Agency investigates exposure to plutonium
The National Nuclear Security Administration is investigating how three workers were exposed to cancer-causing plutonium April 30 at the Nevada Test Site while they worked on a project to plug pipes used to extract samples from historic underground nuclear weapons tests.
NNSA spokesman Kevin Rohrer confirmed in interviews this week that the workers for the test site’s main contractor, National Securities Technologies, were among eight who were preparing to fill a 4 1/2-inch-diameter drill pipe with grout when their monitoring instruments detected higher-than-normal levels of radioactivity at the surface of the Aug. 27, 1964, detonation dubbed, Player.
The workers, including a health physicist and technicians, were wearing protective gear including booties, gloves and respirators, he said.
“Their initial readings detected elevated amounts of radiation when they opened the piping. They took some swipes and surveyed the swipes and also had air monitors,” Rohrer said.
“As they were doing all of the above, they recognized the rad levels were higher than anticipated,” he said. “They issued a ‘stop work’ order and put the pipe in a safe configuration.”
Tests of nasal swipes, fecal and urine samples showed that three of the eight workers had been exposed to plutonium.
“The exposures are relatively low, but they’re high enough that it concerns us,” Rohrer said.
He said the workers probably inhaled plutonium either while they were disconnecting the pipe’s cap or while they were taking off their protection equipment.

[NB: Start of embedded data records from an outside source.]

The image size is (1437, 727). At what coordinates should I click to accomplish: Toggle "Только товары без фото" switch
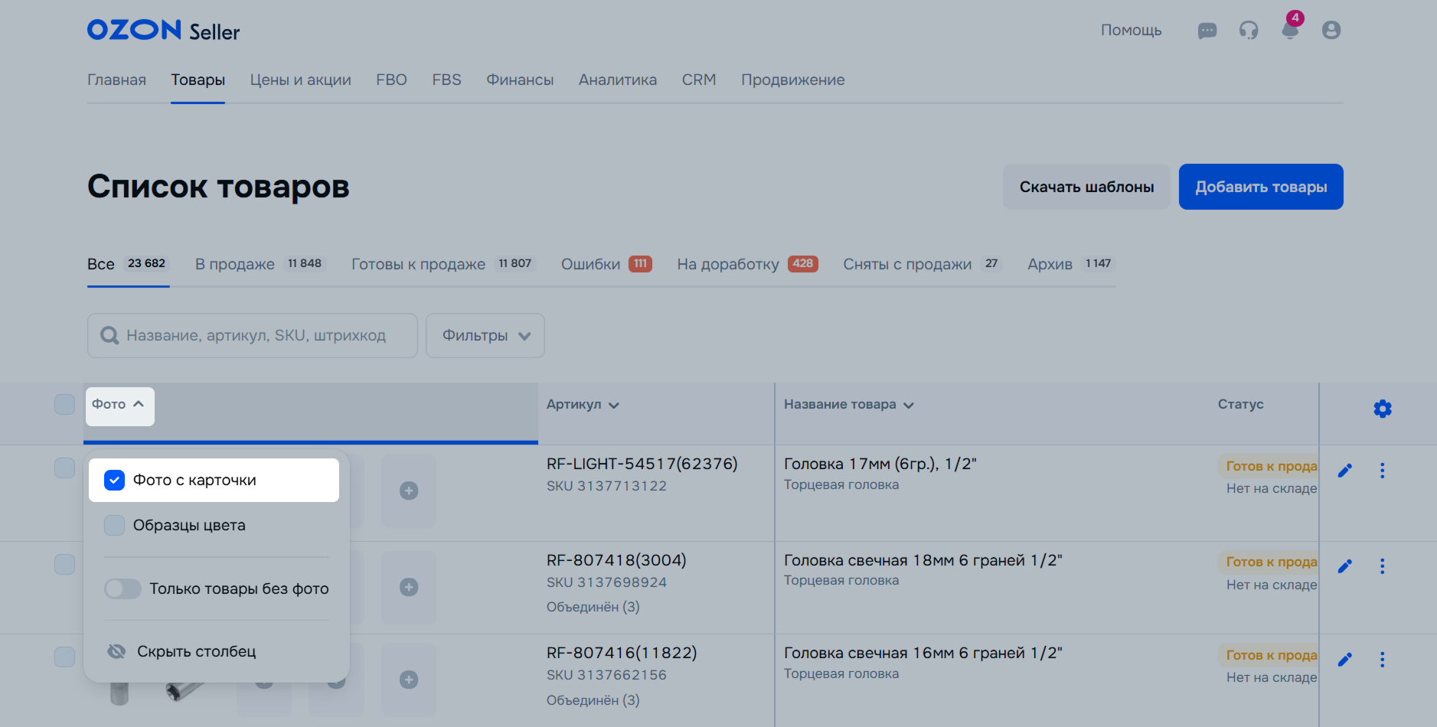click(123, 588)
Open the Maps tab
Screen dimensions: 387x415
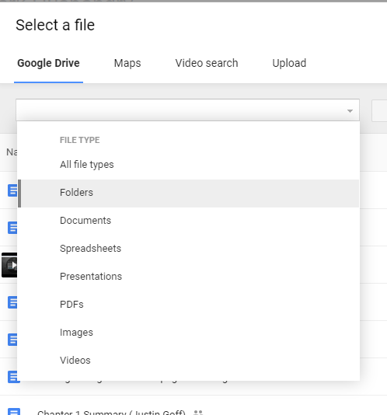coord(127,63)
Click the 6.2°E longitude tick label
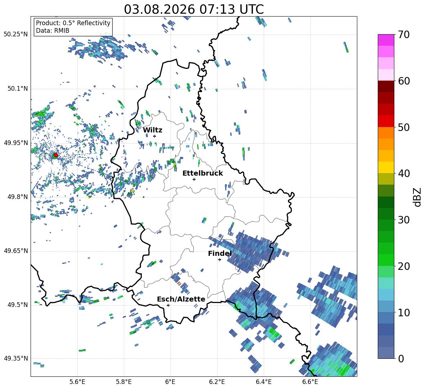 pyautogui.click(x=217, y=382)
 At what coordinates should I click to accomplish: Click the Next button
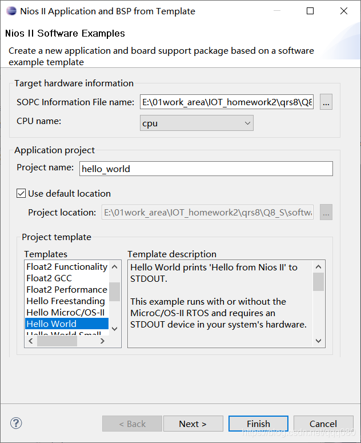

The regulatory standard for radiation workers is 5,000 millirem per year. The test site maintains an administrative guideline of not more than 500 millirem per year.
A millirem is one-thousandth of a rem. A rem is the unit of dose for ionizing radiation.
One of the exposed, a man, had an estimated internal dose equivalent to 100 millirem that could be expected as the small amount of plutonium slowly decays over 50 years.
The other two, received a 400 millirem “effective dose” equivalent.
In all three cases, the amount of plutonium that officials think they inhaled and the estimated doses were far smaller than allowed under guidelines for one year.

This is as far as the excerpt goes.